▶ [WHAT TO WORK ON]
Please restate exactly what appears in the records below from the first line to the line where "Task: Open the Toyota sitelink" is, that line included.

▶ [SOURCE DATA]
━━━━

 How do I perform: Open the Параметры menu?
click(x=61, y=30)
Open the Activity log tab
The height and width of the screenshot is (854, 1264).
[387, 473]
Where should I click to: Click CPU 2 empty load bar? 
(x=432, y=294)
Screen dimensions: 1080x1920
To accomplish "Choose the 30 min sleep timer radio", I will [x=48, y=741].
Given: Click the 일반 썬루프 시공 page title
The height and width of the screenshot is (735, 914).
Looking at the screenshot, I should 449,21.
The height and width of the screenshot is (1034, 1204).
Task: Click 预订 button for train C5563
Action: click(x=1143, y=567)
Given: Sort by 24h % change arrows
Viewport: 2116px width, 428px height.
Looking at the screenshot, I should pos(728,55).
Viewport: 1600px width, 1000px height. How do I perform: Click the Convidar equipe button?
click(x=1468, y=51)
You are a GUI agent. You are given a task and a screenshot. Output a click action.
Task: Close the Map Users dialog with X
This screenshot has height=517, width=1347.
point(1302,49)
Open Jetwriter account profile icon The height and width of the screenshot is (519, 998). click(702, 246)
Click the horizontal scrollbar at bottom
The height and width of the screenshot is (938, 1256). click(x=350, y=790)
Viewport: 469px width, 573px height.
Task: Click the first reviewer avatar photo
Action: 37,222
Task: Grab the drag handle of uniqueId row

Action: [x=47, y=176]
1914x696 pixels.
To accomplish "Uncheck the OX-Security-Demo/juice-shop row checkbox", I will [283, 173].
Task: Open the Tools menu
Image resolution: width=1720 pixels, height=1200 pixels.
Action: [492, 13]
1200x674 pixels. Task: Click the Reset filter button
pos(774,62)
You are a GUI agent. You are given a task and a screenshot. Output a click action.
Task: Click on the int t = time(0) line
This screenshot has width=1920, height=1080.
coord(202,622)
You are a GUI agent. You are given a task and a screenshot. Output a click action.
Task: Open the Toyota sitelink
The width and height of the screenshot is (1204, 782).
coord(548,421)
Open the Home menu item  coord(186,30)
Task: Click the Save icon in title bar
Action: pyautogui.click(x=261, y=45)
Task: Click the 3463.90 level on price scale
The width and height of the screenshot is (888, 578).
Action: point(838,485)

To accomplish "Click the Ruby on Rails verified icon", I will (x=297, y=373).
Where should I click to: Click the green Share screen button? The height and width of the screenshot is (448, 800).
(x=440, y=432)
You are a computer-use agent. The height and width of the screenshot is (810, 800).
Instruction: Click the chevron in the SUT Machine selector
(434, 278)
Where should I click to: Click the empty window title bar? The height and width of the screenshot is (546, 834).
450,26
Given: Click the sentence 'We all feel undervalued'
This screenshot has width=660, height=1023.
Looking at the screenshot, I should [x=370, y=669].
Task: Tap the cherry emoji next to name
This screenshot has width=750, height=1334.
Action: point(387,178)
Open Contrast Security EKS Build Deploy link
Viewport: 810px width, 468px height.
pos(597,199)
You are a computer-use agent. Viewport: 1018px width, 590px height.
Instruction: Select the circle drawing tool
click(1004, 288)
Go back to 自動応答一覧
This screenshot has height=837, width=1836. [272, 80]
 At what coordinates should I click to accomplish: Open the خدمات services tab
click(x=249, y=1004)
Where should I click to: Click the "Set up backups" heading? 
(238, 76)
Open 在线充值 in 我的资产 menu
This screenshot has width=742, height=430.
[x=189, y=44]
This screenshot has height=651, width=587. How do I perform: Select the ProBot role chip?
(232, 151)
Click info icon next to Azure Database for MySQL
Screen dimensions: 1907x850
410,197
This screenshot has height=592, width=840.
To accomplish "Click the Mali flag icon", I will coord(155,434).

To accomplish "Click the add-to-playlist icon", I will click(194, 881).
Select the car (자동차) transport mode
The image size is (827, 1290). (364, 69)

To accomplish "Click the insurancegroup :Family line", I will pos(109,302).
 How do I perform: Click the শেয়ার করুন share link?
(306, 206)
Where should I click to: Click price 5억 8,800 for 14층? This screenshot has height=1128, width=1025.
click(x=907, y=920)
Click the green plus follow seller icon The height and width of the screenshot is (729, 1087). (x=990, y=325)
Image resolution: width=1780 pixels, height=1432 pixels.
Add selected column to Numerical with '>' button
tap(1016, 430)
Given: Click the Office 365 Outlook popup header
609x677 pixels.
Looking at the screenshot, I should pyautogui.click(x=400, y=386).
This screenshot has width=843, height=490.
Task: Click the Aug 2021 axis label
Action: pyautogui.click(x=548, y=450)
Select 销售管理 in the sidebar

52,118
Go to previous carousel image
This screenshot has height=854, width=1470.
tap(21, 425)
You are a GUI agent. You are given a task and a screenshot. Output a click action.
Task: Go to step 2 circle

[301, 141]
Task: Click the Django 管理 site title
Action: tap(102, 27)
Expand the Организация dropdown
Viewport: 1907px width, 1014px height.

━━━━

▶ [THE ANSWER]
 How do I perform: Open the Параметры menu?
click(x=61, y=30)
Open the Activity log tab
The height and width of the screenshot is (854, 1264).
[387, 473]
Where should I click to: Click CPU 2 empty load bar? 
(x=432, y=294)
Screen dimensions: 1080x1920
To accomplish "Choose the 30 min sleep timer radio", I will [x=48, y=741].
Given: Click the 일반 썬루프 시공 page title
The height and width of the screenshot is (735, 914).
Looking at the screenshot, I should 449,21.
The height and width of the screenshot is (1034, 1204).
Task: Click 预订 button for train C5563
Action: click(x=1143, y=567)
Given: Sort by 24h % change arrows
Viewport: 2116px width, 428px height.
Looking at the screenshot, I should pos(728,55).
Viewport: 1600px width, 1000px height. How do I perform: Click the Convidar equipe button?
click(x=1468, y=51)
You are a GUI agent. You are given a task and a screenshot. Output a click action.
Task: Close the Map Users dialog with X
This screenshot has height=517, width=1347.
point(1302,49)
Open Jetwriter account profile icon The height and width of the screenshot is (519, 998). click(702, 246)
Click the horizontal scrollbar at bottom
The height and width of the screenshot is (938, 1256). click(x=350, y=790)
Viewport: 469px width, 573px height.
Task: Click the first reviewer avatar photo
Action: 37,222
Task: Grab the drag handle of uniqueId row

Action: [x=47, y=176]
1914x696 pixels.
To accomplish "Uncheck the OX-Security-Demo/juice-shop row checkbox", I will [283, 173].
Task: Open the Tools menu
Image resolution: width=1720 pixels, height=1200 pixels.
Action: [492, 13]
1200x674 pixels. Task: Click the Reset filter button
pos(774,62)
You are a GUI agent. You are given a task and a screenshot. Output a click action.
Task: Click on the int t = time(0) line
This screenshot has width=1920, height=1080.
coord(202,622)
You are a GUI agent. You are given a task and a screenshot. Output a click action.
Task: Open the Toyota sitelink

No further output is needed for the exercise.